SCHWEIZER: Even at the time this deal was approved in 2010, it was massively controversial. You had a dozen members of Congress who ran national security committees, you had U.S. senators who wrote letters to the [Committee on Foreign Investment in the United States] raising questions about the fact that this deal was being looked at.

CARTER: One of the points of contention for people investigating the Clintons’ potential connection to the deal were speech fees Bill Clinton received from a Russian bank while Hillary Clinton was secretary of state and sat on the panel that approved the transaction. Schweizer says a Clinton Foundation review, done at the behest of Chelsea Clinton, shows a lack of transparency in their contributions.

SCHWEIZER: There was a quid pro quo culture at the Clinton Foundation, that large donors were getting favors in return for those donations.

CARTER: When Schweizer helped The New York Times with an article on the Clinton Foundation in 2015, a spokesperson for the Hillary Clinton campaign told them no one has ever produced a shred of evidence supporting the theory that Hillary Clinton ever took action as secretary of state to support the interest of donors to the Clinton Foundation. The Clinton Foundation did not respond to attempts for comment.

However, as numerous fact-checkers have previously pointed out, “The State Department was one of nine agencies on the committee that approved the deal,” and “there is no evidence Clinton herself got involved in the deal personally, and it is highly questionable that this deal even rose to the level of the secretary of state.”

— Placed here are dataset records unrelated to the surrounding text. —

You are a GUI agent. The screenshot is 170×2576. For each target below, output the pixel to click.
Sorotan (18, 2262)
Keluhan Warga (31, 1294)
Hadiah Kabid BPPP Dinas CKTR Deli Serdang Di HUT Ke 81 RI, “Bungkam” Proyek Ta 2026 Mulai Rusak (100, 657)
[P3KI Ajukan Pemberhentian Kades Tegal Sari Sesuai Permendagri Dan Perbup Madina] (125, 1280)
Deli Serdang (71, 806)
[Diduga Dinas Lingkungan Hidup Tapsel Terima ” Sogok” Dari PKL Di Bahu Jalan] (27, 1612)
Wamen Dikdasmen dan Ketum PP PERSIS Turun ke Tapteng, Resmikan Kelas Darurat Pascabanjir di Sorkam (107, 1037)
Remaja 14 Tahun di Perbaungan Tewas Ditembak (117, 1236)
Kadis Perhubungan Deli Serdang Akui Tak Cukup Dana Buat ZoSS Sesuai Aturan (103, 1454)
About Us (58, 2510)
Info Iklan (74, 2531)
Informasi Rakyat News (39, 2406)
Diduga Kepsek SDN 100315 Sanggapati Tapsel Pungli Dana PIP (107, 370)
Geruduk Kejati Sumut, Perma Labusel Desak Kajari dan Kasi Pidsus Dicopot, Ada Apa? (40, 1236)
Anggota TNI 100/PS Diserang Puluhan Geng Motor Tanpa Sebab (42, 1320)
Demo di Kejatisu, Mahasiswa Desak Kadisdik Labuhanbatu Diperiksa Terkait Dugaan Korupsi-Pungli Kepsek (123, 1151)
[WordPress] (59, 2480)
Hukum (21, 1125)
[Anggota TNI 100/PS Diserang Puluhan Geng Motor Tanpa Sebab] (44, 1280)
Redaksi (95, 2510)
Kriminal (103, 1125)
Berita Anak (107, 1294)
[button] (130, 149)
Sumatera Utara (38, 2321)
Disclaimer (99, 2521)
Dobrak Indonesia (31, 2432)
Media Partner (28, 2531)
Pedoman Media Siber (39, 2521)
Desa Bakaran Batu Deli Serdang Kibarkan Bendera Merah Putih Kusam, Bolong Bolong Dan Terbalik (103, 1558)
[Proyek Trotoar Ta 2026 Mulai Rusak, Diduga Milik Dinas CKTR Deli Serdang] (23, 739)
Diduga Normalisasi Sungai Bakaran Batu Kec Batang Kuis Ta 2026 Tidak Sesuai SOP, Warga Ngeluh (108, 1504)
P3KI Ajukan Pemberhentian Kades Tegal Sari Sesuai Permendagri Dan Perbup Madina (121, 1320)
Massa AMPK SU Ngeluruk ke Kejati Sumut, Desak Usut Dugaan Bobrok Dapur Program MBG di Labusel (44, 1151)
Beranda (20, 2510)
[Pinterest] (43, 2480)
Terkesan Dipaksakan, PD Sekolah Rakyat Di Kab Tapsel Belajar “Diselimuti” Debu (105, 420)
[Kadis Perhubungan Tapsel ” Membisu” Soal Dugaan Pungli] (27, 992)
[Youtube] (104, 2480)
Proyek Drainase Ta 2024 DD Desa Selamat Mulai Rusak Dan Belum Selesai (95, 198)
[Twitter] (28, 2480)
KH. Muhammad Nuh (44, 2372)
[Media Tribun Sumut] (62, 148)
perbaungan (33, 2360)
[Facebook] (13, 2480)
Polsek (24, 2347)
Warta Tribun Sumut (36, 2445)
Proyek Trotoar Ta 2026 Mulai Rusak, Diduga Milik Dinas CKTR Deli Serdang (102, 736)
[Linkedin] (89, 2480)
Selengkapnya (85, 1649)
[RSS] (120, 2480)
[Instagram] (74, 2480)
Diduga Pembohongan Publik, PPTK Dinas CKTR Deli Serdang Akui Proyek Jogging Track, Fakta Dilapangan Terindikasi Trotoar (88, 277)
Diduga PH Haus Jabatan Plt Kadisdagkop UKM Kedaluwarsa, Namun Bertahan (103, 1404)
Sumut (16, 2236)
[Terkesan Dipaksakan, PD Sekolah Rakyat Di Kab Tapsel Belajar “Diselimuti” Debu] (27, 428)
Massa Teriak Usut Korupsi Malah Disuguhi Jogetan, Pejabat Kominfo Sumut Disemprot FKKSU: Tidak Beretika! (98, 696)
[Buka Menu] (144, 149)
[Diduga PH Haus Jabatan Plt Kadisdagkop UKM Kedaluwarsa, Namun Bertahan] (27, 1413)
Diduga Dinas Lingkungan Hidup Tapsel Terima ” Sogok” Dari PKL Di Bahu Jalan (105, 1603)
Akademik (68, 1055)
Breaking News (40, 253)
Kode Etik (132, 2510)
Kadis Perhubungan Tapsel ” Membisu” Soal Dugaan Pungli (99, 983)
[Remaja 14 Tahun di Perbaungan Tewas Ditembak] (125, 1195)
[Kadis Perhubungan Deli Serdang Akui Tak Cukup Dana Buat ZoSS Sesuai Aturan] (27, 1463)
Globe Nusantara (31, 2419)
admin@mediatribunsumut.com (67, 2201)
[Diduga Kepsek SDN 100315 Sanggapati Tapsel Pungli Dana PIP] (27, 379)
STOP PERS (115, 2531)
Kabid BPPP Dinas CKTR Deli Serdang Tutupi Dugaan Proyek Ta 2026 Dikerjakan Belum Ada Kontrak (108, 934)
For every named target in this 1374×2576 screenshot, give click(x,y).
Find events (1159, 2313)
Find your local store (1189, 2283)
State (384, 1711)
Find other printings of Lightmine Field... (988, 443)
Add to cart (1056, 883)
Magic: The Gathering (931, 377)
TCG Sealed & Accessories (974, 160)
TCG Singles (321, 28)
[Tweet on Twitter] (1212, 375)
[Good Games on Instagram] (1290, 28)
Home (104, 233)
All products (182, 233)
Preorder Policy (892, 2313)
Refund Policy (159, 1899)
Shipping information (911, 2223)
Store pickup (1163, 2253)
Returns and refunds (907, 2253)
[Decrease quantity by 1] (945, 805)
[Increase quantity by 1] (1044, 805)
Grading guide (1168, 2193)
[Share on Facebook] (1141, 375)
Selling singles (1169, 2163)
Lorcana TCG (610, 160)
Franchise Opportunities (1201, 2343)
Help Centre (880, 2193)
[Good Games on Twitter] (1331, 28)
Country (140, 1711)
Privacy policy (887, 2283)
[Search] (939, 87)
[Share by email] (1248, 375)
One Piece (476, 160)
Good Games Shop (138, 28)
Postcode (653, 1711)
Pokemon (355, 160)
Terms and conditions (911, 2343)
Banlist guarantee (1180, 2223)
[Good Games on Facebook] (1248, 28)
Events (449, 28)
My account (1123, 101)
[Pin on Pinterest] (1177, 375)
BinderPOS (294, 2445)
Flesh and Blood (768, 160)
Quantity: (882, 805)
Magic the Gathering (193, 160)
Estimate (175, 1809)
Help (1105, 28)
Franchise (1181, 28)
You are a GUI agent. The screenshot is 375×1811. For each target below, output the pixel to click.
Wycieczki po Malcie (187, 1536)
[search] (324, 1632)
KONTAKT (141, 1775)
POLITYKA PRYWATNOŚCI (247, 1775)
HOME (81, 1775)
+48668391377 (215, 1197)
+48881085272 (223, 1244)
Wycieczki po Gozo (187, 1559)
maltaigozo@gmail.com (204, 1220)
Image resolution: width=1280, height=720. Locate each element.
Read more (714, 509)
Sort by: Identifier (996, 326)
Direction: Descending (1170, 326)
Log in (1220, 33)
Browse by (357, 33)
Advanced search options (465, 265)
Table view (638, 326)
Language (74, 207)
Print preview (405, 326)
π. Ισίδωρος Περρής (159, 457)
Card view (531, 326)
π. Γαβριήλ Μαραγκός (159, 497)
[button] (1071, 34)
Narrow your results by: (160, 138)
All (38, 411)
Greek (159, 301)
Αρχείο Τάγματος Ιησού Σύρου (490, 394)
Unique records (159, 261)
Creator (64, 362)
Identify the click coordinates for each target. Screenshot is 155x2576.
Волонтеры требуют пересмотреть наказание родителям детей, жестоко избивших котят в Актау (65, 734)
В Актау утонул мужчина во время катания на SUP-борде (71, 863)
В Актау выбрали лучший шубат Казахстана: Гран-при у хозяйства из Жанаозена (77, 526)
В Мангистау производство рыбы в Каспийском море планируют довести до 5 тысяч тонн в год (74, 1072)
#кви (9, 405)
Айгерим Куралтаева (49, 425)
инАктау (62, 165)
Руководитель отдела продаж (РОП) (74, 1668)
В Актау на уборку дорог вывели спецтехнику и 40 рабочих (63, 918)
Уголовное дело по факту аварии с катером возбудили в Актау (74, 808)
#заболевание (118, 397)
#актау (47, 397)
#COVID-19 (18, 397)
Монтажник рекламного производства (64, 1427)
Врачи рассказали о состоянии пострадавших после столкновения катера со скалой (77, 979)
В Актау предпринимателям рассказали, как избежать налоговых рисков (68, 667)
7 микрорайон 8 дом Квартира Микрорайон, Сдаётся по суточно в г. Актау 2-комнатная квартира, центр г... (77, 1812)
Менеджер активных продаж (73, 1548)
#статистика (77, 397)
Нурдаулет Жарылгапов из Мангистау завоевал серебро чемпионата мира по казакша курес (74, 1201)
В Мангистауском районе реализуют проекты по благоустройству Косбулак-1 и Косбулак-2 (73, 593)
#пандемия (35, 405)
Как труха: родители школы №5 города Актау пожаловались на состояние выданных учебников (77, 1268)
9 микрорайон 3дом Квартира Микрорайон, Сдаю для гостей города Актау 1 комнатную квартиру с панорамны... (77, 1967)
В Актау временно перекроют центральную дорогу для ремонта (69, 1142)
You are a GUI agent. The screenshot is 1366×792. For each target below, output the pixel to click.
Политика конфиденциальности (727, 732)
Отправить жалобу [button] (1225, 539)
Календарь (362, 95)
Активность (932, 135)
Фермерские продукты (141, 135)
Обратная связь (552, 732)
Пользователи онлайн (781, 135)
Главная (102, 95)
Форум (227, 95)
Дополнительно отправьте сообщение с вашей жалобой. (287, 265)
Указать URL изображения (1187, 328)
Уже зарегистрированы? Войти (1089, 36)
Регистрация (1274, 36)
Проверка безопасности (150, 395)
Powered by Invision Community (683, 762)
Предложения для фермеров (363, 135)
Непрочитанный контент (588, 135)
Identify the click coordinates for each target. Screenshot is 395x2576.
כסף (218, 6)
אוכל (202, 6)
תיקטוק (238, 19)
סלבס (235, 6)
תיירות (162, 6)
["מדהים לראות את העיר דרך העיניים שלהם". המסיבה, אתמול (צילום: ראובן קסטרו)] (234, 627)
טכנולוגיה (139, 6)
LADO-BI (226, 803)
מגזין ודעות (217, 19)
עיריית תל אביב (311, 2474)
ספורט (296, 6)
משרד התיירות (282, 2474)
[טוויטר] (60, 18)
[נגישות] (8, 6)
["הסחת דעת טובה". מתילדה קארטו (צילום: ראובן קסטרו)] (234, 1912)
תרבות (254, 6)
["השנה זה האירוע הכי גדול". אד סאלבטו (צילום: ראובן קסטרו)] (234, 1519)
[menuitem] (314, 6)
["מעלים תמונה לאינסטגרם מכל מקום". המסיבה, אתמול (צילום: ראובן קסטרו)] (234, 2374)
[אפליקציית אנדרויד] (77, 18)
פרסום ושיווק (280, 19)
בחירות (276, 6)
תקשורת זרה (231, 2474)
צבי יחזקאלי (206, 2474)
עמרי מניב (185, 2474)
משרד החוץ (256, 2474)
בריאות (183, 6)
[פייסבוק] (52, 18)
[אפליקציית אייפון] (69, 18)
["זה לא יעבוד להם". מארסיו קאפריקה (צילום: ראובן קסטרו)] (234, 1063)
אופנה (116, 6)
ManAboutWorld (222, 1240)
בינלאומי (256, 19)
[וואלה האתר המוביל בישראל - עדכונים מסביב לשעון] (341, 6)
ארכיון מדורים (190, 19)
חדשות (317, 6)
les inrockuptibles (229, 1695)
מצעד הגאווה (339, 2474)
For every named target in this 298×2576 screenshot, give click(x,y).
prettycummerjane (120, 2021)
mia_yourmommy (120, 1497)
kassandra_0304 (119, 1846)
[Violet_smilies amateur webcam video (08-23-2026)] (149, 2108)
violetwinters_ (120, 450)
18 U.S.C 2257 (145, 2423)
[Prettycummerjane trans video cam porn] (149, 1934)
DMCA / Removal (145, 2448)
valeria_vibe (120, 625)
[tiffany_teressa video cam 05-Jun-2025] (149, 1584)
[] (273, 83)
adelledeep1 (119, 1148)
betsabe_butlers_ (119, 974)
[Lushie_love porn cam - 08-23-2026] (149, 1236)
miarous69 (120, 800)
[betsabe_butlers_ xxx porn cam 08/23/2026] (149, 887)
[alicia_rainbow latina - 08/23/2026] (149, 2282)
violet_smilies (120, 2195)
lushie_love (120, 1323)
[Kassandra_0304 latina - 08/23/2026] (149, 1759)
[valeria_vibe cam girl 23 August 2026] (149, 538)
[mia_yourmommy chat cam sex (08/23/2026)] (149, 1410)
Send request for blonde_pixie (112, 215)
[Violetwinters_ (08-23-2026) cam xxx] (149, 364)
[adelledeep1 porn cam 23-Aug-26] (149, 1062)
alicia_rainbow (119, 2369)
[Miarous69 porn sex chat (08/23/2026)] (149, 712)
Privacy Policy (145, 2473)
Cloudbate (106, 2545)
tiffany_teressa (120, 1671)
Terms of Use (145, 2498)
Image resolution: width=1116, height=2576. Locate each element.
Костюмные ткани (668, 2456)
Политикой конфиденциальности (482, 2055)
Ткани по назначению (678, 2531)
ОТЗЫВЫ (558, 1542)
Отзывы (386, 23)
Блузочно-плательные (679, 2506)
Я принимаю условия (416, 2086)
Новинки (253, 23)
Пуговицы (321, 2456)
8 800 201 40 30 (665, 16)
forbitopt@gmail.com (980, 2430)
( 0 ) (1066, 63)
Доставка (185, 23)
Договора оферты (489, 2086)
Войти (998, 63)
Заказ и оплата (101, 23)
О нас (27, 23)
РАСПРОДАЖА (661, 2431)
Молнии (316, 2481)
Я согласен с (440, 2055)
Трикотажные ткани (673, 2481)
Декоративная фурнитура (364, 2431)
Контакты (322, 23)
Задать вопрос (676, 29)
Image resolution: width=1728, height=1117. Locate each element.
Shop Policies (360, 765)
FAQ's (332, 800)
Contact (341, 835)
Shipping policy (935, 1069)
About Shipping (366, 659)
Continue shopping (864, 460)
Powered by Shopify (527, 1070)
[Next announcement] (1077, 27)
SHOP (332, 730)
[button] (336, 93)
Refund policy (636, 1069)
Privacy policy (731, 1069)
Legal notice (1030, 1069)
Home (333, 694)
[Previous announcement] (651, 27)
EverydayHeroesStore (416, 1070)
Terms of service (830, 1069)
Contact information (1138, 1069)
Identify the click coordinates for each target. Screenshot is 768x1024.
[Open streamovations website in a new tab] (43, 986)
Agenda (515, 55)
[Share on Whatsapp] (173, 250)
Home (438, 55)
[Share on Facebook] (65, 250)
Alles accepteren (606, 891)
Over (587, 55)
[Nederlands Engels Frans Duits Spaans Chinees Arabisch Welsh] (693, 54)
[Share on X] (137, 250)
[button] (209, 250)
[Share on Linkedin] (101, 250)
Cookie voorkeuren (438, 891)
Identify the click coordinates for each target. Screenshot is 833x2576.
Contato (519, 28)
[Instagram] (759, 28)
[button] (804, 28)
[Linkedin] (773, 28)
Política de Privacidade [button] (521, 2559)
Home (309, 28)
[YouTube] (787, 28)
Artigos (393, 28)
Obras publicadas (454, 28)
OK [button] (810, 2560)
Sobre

The segment, which was reported by Sinclair Broadcast Group subsidiary Circa, is the latest in Sinclair’s history of pushing right-wing commentary that has been compared to “propaganda.” The broadcasting company also has selectively omitted stories that don’t fit its agenda. Recently, Sinclair has made a series of conservative hires, including discredited former CBS reporter Sharyl Attkisson and former Trump White House aide Boris Epshteyn. In July, Sinclair announced it would be tripling the number of segments featuring Epshteyn that are sent to stations as “must-run” packages -- a typical practice for the company. There has also been reporting that Sinclair could partner with Breitbart, as the latter site’s chairman and former White House chief strategist, Steve Bannon, has sought to expand his “platform for the alt-right” to “compete with Fox News from the right.” Both Bannon and Schweizer worked at the Government Accountability Insitute, a venture that was funded by the Mercers.

Sinclair’s dealings with the Trump administration run deep. During the campaign, White House senior adviser Jared Kushner reportedly “struck a deal” with Sinclair to “secure better media coverage” for then-candidate Donald Trump in exchange for “more access to Trump and the campaign.” Additionally, President Donald Trump’s Federal Communications Committee has pursued deregulatory efforts that could make it easier for the Sinclair empire to grow as it seeks to merge with Tribune Media.

Circa, and in particular its correspondent Sara Carter, have become a favorite source for others in right-wing media, especially Fox News’ Sean Hannity.